While in the depths of my mind, I had missed Ash moving on from the comment, her assumptions and thoughts now sheltered under many layers kept close to her chest. Instead, those milky eyes had moved onto me. They returned the favor by scouring along the plains of my face, and I let her, basking in the warmth left behind by her traveling gaze. I kept an unbreakable gaze on her eyes, recognizing the way the white, translucent scarring wasn’t an even layer, but a fragmented one with big masses, much like the way the world was drawn onto a map. In some places, the jade green of her eyes was more vivid, much deeper, and silvery than the rest of her eyes alluded. It was like a forest in winter, the evergreens tinged with frost and light snow. I wanted to see more, to pull off the white scarring and see her eyes in their pure, true form, even knowing it was impossible.
“I cannot figure it out,” Ash interrupted my dream. Her gaze had stopped traveling, and now I could see how still and transfixed they had become back at mine, and how still they had been as I stared deep through the gaps into those wintery green irises beneath.
“Figure out what?” I pushed.
Ash’s eyes dropped like anchors into her lap. “Nothing,” she mumbled, shaking her head. Her braid slipped from her shoulder, down over her chest.
I reached forward, looping my finger around the braid and pulling it over her back, my fingers grazing the cool touch of her neck, my eyes burying into the exposed face turned down and away. Ash’s gaze stayed far away, looking at everything that wasn’t me.
I didn’t like the unsettled feeling in my chest, the strong desire to grab and turn her to look at me, to face me when she spoke. But I knew that it wasn’t the right time. Not by instinct or intuition—I possessed neither. No, over the last few weeks, I’d begun to understand the unspoken language Ash sometimes screamed and shouted, and other times whispered. Her eyes spoke volumes, and when she turned away, I knew it was like a closed door. Different from the times she burned with attitude and rebellion, different from when she pushed and begged for me to retaliate, to push back.
“If you have a question,” I said instead, my fingers occupied with pulling back the soft strands of hair escaping from her braid, tucking them behind her ear, my touches sparse and soft, barely grazing her skin, “just ask.”
“I cannot …” she whispered with a long breath.
“Why?” I pried, searching for a hint in the small frown of her lips.
“Because you will answer.”
“And that’s a problem?” I frowned. Confusion was exceedingly rare for me. Curiosity, sure, but I wasn’t often left bewildered. Though, with Ash around, I found that it was becoming more and more common.

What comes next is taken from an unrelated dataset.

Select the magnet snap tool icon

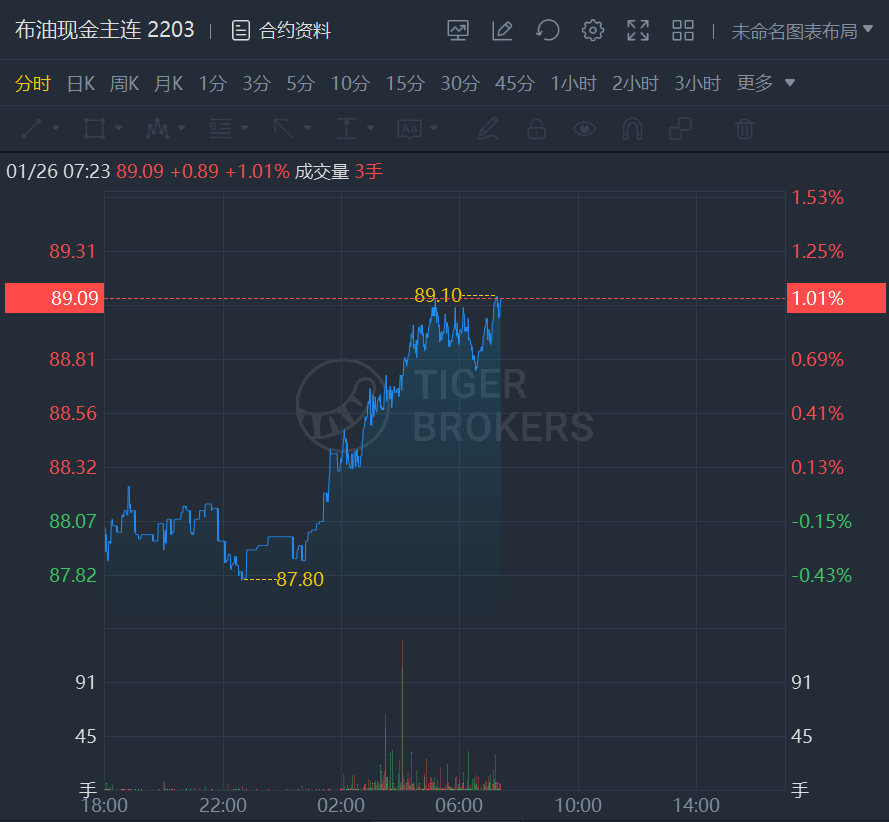[x=632, y=129]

She baffled me in ways other people never had, and perhaps that was a strong part of her allure. The novel emotions she brought out in me that I had thought were otherwise extinct.

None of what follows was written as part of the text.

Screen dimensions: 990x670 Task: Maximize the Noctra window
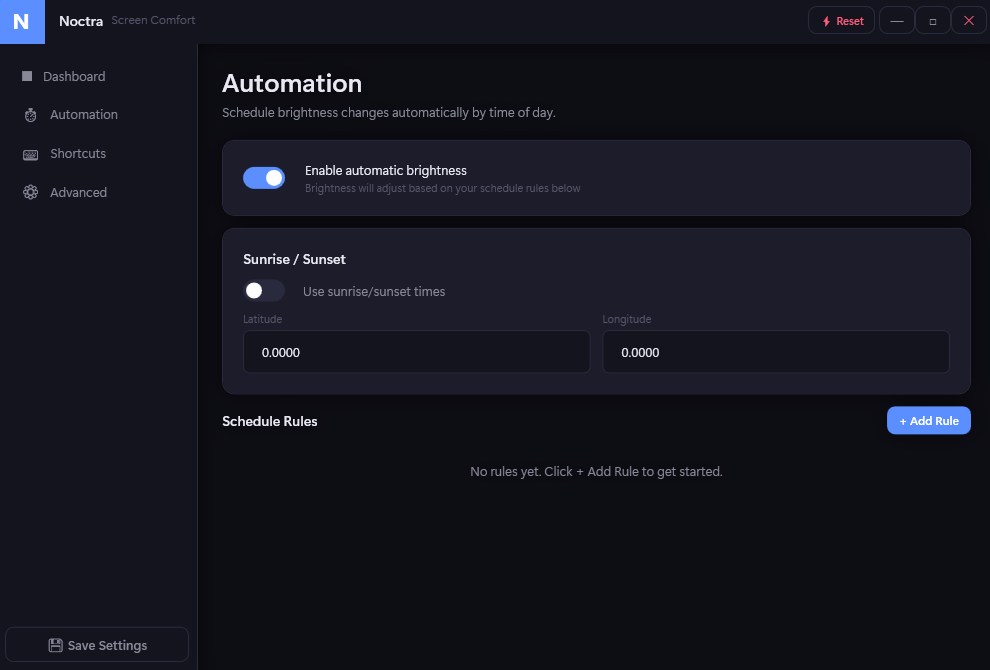coord(932,20)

“Yes,” Ash answered, interrupting my reflection and pulling forward that large question mark spinning around in my mind. The conversation wasn’t satisfying my curiosity, and frommy confusion, frustration began to grow; an impatience and persistence that I knew better taking over.
“I don’t understand …”
“You do not need to.” Ash sighed, slapping her hands against her thighs and shaking whatever melancholy had washed over her. “It does not matter.” She shuffled forward to the edge of the bed and pushed off to stand.
I felt her skin beneath my palm before I realized what I was doing. My fingers wrapped like a cage around her thin and fragile wrists, her arm flinching in my grasp as I stopped her dead in her tracks.